[<prev] [next>] [<thread-prev] [day] [month] [year] [list]
Message-ID: <57951f9c-0c49-9066-4739-d117858ce9ca@embeddedor.com>
Date: Thu, 21 Jun 2018 15:12:13 -0500
From: "Gustavo A. R. Silva" <gustavo@...eddedor.com>
To: Al Viro <viro@...IV.linux.org.uk>
Cc: David Howells <dhowells@...hat.com>, linux-fsdevel@...r.kernel.org,
linux-kernel@...r.kernel.org
Subject: Re: [PATCH] fs/super.c: Fix lock/unlock imbalance in sget_fc
Hi Al,
Certainly, I never checked grab_super. Lesson learned.
Thanks a lot for taking the time to write this master class. I really
appreciate it. :)
--
Gustavo
> a reproducer), we have some other crap going on and need to investigate
> that, but even in that case, the patch is wrong]
>
> As for how to investigate that kind of thing... Look:
>
> The code in question is
> if (fc->user_ns != old->s_user_ns) {
> spin_unlock(&sb_lock);
> if (s) {
> up_write(&s->s_umount);
> destroy_unused_super(s);
> }
> return ERR_PTR(-EBUSY);
> }
> if (!grab_super(old))
> goto retry;
> if (s) {
> up_write(&s->s_umount);
> destroy_unused_super(s);
> s = NULL;
> }
> return old;
>
> Your hypothesis is that we can get to that return old; with sb_lock
> held. That would almost certainly be a bad thing, since elsewhere
> in the same function we have
> spin_unlock(&sb_lock);
> get_filesystem(s->s_type);
> register_shrinker(&s->s_shrink);
> return s;
> which appears to return an object with sb_lock dropped, with no obvious
> way for a caller to tell one from another. Even if such a way existed
> (it does, actually), that kind of calling conventions would be highly
> bug-prone.
>
> The next question is, when would we get to that return old; with
> sb_lock held? We do, apparently, hold it before the if (fc->...)

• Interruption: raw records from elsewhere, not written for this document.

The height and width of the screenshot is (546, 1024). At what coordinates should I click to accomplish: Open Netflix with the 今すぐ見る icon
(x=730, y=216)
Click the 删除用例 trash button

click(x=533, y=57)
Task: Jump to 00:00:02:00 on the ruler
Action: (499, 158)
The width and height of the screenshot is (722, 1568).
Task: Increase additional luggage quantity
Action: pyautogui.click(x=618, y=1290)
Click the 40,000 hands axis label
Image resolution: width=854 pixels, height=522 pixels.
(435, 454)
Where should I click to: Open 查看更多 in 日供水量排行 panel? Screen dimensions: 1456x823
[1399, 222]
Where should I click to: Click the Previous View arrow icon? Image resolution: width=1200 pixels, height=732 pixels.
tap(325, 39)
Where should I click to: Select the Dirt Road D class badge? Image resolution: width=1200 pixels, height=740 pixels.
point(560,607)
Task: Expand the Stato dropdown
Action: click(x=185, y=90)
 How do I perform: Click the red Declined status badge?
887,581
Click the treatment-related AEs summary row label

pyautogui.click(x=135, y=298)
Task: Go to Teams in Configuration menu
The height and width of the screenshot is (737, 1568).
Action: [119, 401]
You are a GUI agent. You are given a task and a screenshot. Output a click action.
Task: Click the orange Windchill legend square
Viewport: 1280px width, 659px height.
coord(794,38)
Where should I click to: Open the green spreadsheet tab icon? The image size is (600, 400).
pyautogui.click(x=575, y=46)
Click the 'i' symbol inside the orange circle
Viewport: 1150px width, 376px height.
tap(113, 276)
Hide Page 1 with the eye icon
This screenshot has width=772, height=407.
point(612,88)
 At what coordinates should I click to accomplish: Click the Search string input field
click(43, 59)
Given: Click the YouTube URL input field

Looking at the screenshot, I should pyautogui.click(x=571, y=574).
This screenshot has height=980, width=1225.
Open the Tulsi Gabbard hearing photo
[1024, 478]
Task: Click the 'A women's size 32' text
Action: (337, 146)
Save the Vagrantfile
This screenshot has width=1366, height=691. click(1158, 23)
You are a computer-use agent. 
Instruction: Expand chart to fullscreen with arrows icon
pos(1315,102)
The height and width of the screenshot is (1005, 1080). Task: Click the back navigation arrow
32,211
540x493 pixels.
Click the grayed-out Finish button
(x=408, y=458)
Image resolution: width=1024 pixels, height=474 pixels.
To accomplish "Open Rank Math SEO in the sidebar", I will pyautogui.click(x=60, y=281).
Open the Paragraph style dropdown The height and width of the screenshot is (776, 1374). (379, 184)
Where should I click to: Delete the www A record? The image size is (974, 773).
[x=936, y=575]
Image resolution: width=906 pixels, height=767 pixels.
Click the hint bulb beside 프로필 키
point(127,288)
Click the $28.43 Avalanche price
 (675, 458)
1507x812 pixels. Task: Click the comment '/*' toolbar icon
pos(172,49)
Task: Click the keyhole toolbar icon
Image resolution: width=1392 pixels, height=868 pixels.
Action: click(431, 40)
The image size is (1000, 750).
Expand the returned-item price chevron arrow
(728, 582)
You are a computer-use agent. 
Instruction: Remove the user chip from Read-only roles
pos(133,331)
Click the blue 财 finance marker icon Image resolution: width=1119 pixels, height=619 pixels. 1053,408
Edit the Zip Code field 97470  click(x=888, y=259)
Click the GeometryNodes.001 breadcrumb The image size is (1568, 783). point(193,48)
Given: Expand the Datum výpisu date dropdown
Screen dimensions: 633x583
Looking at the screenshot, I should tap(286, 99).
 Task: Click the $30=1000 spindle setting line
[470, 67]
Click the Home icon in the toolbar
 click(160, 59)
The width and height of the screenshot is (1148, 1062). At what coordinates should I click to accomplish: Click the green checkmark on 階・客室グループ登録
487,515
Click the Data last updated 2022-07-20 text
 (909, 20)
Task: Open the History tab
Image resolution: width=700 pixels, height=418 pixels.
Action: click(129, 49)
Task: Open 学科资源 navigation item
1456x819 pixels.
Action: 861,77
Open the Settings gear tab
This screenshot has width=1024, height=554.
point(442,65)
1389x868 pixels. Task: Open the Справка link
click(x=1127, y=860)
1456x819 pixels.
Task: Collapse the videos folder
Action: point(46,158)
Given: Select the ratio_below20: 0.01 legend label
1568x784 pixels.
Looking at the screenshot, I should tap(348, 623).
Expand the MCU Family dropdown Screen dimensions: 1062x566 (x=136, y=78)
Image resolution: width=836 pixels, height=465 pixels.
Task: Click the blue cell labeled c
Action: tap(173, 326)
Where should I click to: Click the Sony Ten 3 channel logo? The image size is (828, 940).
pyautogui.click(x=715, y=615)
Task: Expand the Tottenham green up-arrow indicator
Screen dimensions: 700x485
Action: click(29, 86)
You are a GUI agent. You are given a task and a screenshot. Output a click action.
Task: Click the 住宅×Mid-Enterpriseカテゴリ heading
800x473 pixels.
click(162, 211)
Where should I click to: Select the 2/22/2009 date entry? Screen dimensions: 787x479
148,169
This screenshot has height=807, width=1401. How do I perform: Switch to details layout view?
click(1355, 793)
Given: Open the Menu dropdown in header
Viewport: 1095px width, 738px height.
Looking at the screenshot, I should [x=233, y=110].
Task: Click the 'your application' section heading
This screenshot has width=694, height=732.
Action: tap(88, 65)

> above (again, strictly speaking not proven yet, but that's the
> most likely assumption). So if grab_super(old) returns true and
> we are holding sb_lock, either we do have a problem, or something
> subtle is going on.
>
> The obvious next target of examination is grab_super(). Which comes
> with
> /**
> * grab_super - acquire an active reference
> * @s: reference we are trying to make active
> *
> * Tries to acquire an active reference. grab_super() is used when we
> * had just found a superblock in super_blocks or fs_type->fs_supers
> * and want to turn it into a full-blown active reference. grab_super()
> ^^^^^^^^^^^^
> * is called with sb_lock held and drops it. Returns 1 in case of
> ^^^^^^^^^^^^^^^^^^^^^^^^^^^^^^^^^^^^^^^^
> * success, 0 if we had failed (superblock contents was already dead or
> * dying when grab_super() had been called). Note that this is only
> * called for superblocks not in rundown mode (== ones still on ->fs_supers
> * of their type), so increment of ->s_count is OK here.
> */
> and looking for references to sb_lock yields the underscored sentence. Now,
> if that is true (which is not guaranteed - comments can become stale), we do
> not need to drop sb_lock after the call of grab_super() - it's already been
> dropped by grab_super() itself.
>
> And looking at the actual code we have
> static int grab_super(struct super_block *s) __releases(sb_lock)
> {
> s->s_count++;
> spin_unlock(&sb_lock);
> ^^^^^^^^^^^^^^^^^^^^^---------- dropped, indeed
> down_write(&s->s_umount);
> if ((s->s_flags & SB_BORN) && atomic_inc_not_zero(&s->s_active)) {
> put_super(s);
> return 1;
> }
> up_write(&s->s_umount);
> put_super(s);
> return 0;
> }
> ... and not regained, unless put_super() does something fishy.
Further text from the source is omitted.